Obviously there is some interplay with the fact that we develop new mental models and thinking tools to augment intelligence.
Also immersion as children in highly abstract ways of thinking further augments/multiplies raw intelligence (most convincing explanation to the Flynn effect imo).
I've lost the link, but there was an excellent article I read related to the amazing Otzi discovery (https://en.wikipedia.org/wiki/%C3%96tzi) describing how adults of that era (modern humans, primitive societies) would likely have been terrifying to us now in just how much they outclassed us in raw strength, intelligence and stamina. We would be relying a lot on the benefits of childhood nutrition and education to feel superior. This isn't completely convincing, there are a lot of factors in play, but those levels of brutal competition and danger would have a profound effect, especially epigenetically.
Which is why I have been learning and using emacs daily for a few years now, and it's amazing how much more powerful it is than I ever seem to fully understand. I'll think "now I have it all like I want it", and then a few months later I learn about a way to do X.
Especially as a sysadmin, I spend so much time in a ssh cli, that part of my reasoning was "I want to be able to do all my normal tasks without the gui." Gmail, news, and rss in gnus, irc in erc, org-mode (loving export to latex for reports), eww for browsing, and who knows whats next. Elixir and go modes are improving too, and my general productivity due to staying mostly inside a single ecosystem has really improved.
Another reason I have done this though, is I feel like it's less about gui vs text, and much more about FOSS vs proprietary. In a few years when everyone has an iBrain with Apple (NSA) inside, I intend to have a MEmacs brain that I have control over.
I think RMS will be vindicated in history as a man far ahead of his time.
Very true.
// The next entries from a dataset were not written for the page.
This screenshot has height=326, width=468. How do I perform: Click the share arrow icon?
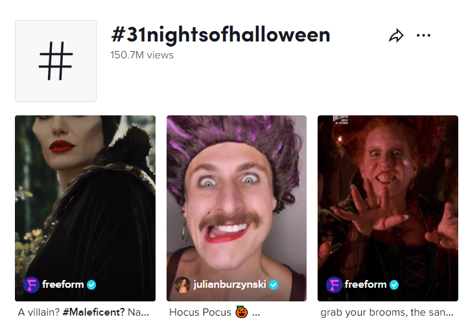(x=396, y=36)
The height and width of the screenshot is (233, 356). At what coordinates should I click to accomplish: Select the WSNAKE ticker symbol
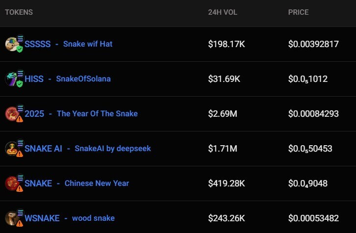click(42, 218)
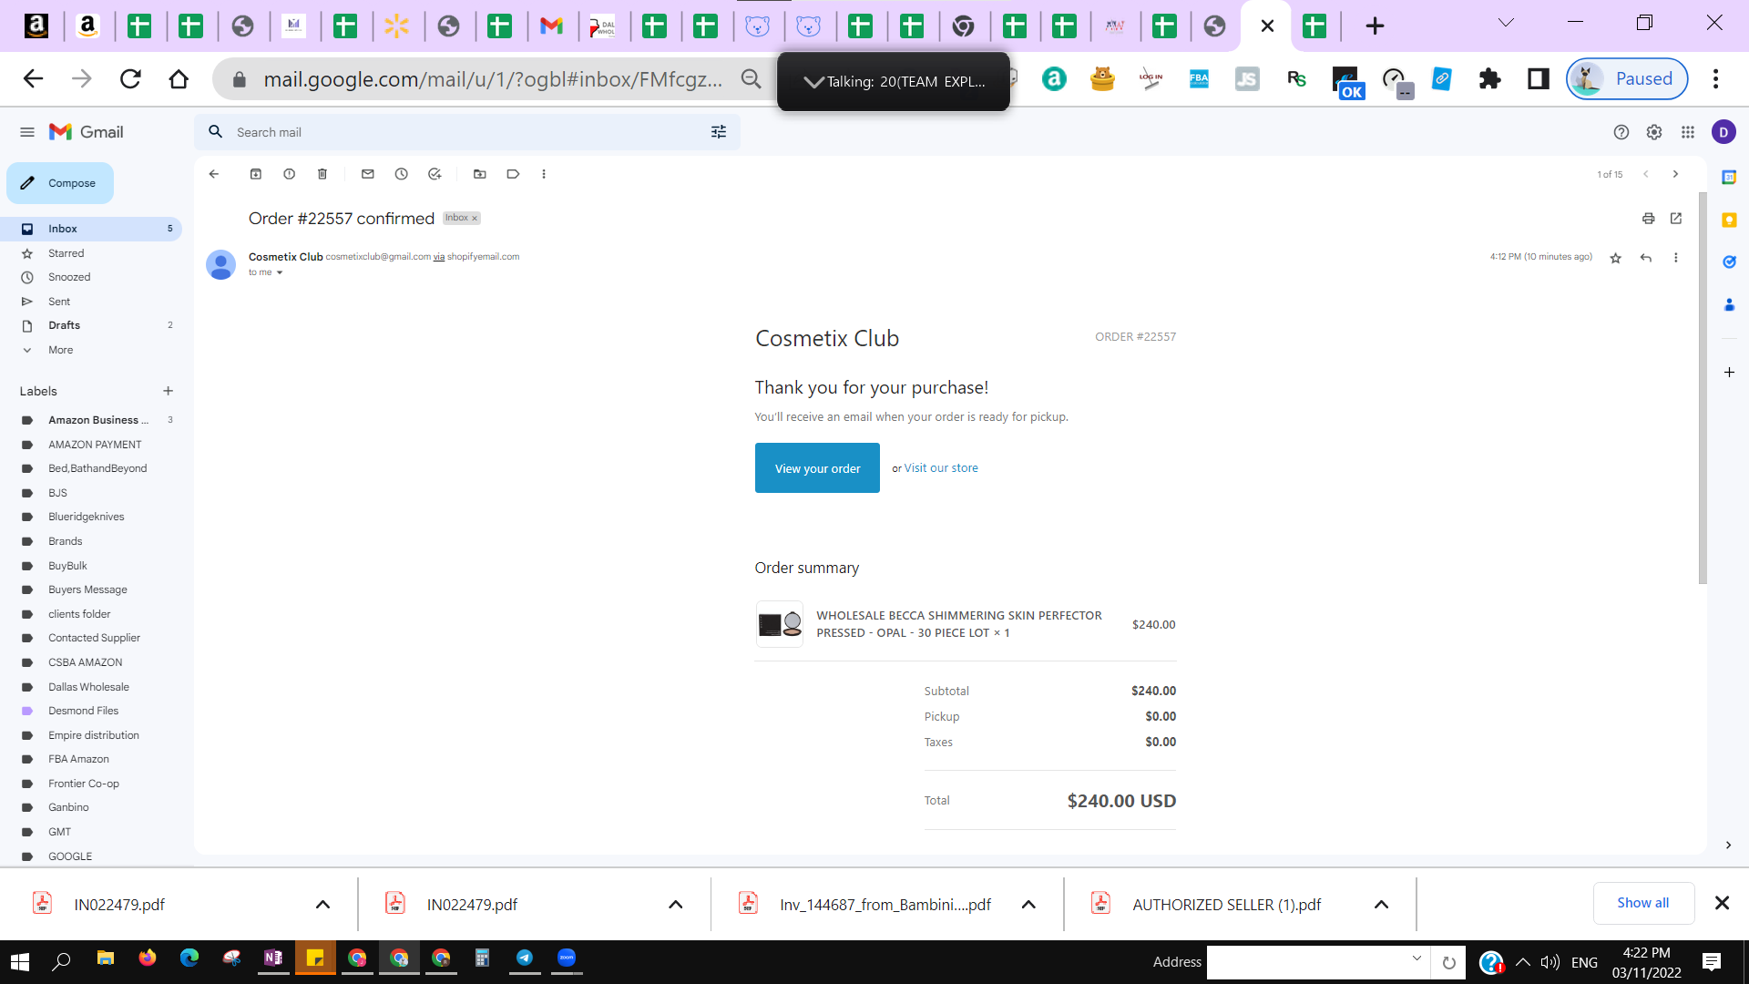
Task: Click the View your order button
Action: [x=817, y=468]
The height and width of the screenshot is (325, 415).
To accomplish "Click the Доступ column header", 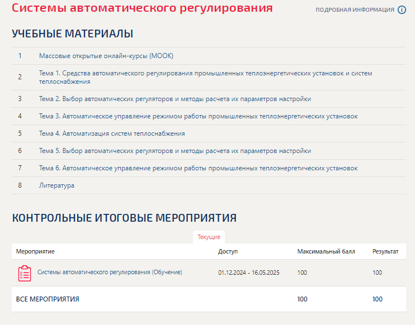I will point(228,251).
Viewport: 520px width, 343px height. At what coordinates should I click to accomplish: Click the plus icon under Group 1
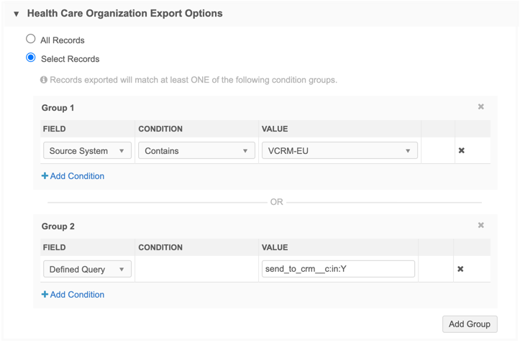45,176
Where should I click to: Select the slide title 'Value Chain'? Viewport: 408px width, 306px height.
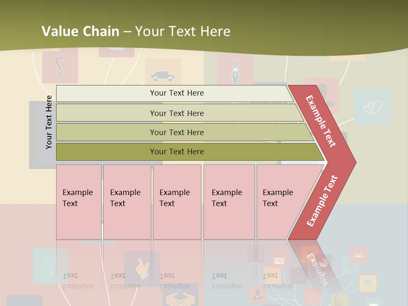(x=80, y=31)
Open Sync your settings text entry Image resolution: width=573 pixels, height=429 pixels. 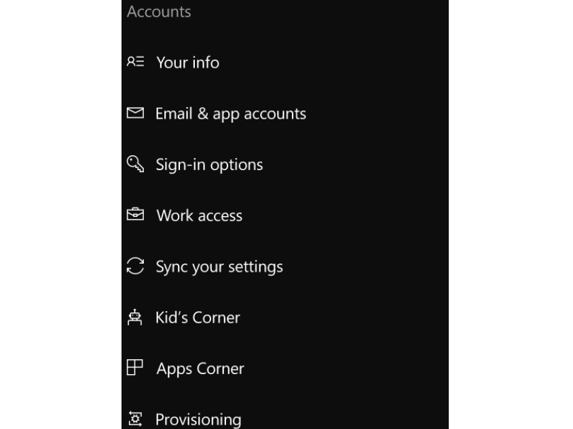(219, 267)
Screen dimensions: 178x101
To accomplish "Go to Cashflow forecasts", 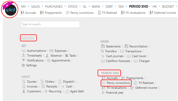I will click(x=118, y=61).
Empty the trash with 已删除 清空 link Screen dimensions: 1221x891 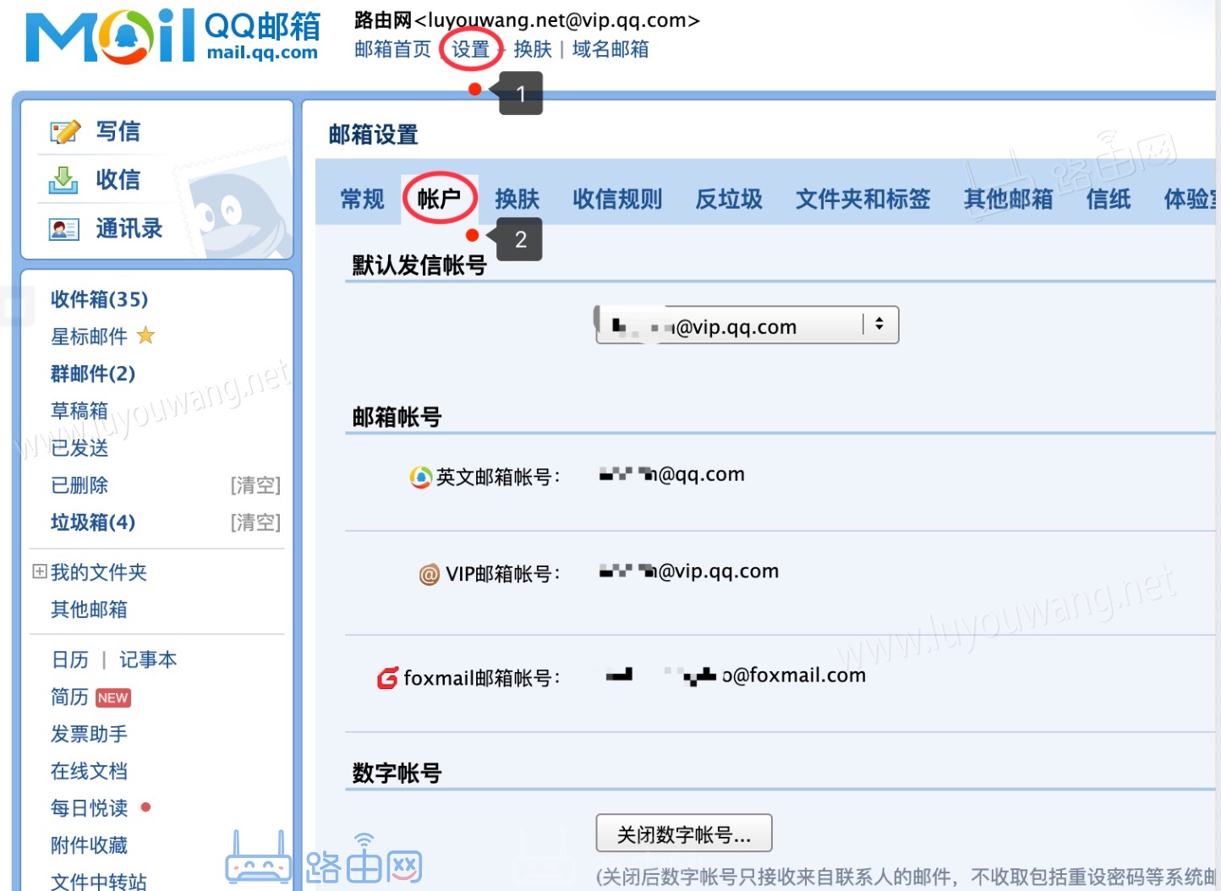click(255, 484)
I read Plato's Timmeus for a music theory class once and noticed that along the way of explaining his version of music theory, he also--from first principles only--deduced the existence of fundamental particles. He didn't call then protons, neutrons, and electrons, obviously. Be he got the basic idea correct: that all the things that exist are fundamentally built from the same things.
But then you remember that Ed was designed to be used on what essentially was a typewriter, because dialup was so slow, that you couldn't send an entire screen worth of text at once. So you would basically be remembering the text in your head, while inserting and regexing lines.
And the great error handling when it doesn't know what you just told it to do.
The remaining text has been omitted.